Also, a team can be anyone I want them to be. My set of St. Louis Cardinals can be my beloved South Carolina Gamecocks, Mississippi State, Harvard or anyone bearing resemblance to garnet jerseys, while pants and white helmets. All that keeps it from happening is my imagination. Sure saves a lot of bad paint jobs and money, anyway.

I don’t get hung up on ‘the right formations.’ Just line those suckers up, flip on the switch and see what happens. They way I figure, the vibrations make each play unique anyway; a player’s route, from play to play, is never the same. No real need to tweak bases, spin dials, glue BB’s, etc.

I like playing seasons, tournaments, etc. But you know what? It’s cool just coming home and whipping out a couple of teams and chilling out.

This isn’t to criticize anyone for all the detail they bring to the game. That’s great if you have all of that artistic ability, attention to detail, etc. I love going to the chat boards and reading what you do and the pictures you crank out. I’m just a simple person with little artistic skill, and not a lot of energy left after a work day to deal with the details of base tweaking. The beauty of the game is that even someone like me, can get a kick out of it.

I hope one day I get to go to an EF convention and see how the ‘real experts’ get it done. Til then, I’ll just keep buzzin’ along.

Buzzin’ Brine

Wednesday, March 11, 2009

My Own EF History

As with so many others my age, my history with electric football began as a small boy on a Christmas morning, in the early 1970’s. My Tutor made board was just a green field with white lines, and alternating triangles in the endzone. I think I had a green team and a yellow team. I think I made the mistake of trying to paint them. I have continued to make the mistake of trying to paint them even to this age! Some fools never know how to quit.

Like so many my age, I grew frustrated with the electric part; the erratic motion of the players, a vibrating clock that did not work, not enough room in the endzone to run plays from five yards in, etc. In dealing with my frustrations, I quickly uncovered one of my chief spiritual gifts; that of a re-inventor. Fewer games leave themselves open for so much re-invention.

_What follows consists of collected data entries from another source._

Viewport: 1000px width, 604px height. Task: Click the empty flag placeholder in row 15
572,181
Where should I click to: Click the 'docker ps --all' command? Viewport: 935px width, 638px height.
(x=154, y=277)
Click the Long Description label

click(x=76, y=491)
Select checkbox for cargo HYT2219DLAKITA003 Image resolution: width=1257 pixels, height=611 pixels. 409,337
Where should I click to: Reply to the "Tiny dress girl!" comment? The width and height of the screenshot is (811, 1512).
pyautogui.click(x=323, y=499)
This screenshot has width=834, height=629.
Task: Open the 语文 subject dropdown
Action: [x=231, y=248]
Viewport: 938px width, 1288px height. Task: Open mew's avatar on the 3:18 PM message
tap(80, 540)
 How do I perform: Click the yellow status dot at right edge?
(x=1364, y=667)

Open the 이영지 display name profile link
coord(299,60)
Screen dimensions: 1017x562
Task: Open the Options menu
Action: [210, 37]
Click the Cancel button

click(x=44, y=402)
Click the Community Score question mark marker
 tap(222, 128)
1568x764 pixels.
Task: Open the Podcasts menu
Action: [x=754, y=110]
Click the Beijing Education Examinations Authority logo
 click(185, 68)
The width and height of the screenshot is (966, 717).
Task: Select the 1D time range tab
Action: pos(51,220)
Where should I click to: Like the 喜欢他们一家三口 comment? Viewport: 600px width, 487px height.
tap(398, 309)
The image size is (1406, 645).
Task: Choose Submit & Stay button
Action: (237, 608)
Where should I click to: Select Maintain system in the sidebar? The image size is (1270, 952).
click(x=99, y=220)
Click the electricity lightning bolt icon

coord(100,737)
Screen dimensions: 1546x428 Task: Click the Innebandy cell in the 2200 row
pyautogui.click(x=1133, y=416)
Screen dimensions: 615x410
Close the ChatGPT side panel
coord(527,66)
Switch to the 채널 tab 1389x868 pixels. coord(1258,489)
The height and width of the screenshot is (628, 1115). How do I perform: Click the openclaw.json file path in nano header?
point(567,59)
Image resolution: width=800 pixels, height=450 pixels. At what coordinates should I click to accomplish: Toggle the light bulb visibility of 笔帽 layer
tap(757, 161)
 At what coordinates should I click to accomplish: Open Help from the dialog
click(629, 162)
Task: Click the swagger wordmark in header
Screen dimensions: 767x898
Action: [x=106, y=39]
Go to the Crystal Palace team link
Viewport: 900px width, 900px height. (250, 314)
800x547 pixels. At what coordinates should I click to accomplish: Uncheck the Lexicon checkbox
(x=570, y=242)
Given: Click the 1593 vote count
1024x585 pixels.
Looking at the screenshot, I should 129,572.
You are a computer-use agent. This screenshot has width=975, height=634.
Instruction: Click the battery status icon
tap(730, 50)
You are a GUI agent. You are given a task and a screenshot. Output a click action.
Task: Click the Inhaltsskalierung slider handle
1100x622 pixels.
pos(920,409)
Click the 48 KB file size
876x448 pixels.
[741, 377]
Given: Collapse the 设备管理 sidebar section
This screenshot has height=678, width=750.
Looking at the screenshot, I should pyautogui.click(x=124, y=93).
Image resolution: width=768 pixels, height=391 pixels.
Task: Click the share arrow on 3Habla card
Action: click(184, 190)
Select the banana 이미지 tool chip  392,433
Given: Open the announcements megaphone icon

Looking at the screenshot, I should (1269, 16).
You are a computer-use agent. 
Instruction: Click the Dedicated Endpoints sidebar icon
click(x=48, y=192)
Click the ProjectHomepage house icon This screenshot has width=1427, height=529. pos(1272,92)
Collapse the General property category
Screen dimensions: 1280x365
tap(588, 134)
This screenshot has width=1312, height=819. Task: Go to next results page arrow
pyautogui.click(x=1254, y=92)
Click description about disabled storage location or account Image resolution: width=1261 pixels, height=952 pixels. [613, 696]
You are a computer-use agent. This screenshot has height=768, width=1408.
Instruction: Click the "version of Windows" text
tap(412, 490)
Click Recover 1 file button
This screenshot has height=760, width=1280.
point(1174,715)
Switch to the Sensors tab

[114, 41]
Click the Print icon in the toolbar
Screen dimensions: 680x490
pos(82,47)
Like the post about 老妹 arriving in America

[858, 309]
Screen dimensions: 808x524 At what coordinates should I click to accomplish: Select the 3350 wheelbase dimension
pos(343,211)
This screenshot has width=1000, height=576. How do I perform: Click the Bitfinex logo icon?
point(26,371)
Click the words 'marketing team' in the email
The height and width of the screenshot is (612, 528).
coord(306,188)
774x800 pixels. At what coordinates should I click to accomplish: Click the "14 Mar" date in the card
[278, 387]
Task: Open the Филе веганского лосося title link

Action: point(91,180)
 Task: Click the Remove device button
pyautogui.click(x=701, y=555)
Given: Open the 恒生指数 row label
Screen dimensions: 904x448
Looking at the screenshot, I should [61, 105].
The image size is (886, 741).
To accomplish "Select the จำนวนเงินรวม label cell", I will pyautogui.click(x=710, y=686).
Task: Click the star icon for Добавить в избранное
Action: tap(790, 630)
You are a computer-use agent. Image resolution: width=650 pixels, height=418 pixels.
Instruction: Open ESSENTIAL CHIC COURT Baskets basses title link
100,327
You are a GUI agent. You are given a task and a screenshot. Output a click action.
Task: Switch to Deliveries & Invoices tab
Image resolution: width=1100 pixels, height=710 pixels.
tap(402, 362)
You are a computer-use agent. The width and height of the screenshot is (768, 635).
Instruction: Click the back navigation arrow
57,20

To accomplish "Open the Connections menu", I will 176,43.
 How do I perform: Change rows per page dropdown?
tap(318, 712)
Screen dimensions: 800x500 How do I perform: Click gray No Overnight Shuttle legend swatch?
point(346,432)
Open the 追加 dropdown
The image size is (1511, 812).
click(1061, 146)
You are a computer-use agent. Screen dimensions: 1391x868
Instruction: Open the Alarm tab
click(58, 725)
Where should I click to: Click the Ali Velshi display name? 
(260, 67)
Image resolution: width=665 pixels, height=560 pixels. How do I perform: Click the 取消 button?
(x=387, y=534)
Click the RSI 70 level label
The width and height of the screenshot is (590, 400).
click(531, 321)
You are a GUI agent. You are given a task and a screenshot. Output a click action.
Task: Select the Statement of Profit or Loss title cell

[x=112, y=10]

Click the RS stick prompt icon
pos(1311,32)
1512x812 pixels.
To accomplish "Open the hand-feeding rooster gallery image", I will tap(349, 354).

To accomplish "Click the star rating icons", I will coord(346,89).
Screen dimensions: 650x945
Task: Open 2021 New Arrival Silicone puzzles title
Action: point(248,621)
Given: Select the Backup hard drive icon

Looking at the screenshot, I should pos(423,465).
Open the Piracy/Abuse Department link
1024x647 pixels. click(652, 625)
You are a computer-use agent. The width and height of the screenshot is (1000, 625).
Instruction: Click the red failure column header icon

So, I took matters into my own hands . . . literally. I never plugged the board in. I lined the fellers up, took both hands and crashed the two sets of linemen into each other. If there was a whole up the middle, I’d guide the Runningbacks up the middle and assist those remaining defensive players still standing in tackling the running back. I had real tackles; not just base touching. You had to knock the Runningbacks on their bums just like you do in real football. If there wasn’t a whole up the middle, the quarter back got to throw the ball to an open receiver. And I didn’t use that crazy lookin’ kicker/qb thing; I used one of the ‘real’ players for that.

This way, I had real fumbles. When your receivers are really getting crashed into, they really do drop the ball. Oh, and I re-invented the ball. My first set had these dumb magnet-shaped balls. How the heck do you throw a led ball? Lord knows you’ll fumble something that heavy all the time. Besides, you’d break the receiver’s arm trying to stuff under his armpit. I made my own balls. I cut out cardboard small strips from Kleenex boxes, folded them in half, and that was my football. That’s still how I make my balls! It looks like the guy has a King James Bible under his arm, but it works! At least it doesn’t look like I had a snow squall during the game from all of the lent shredding from all of those fumbles, incomplete passes, errant kicks, etc.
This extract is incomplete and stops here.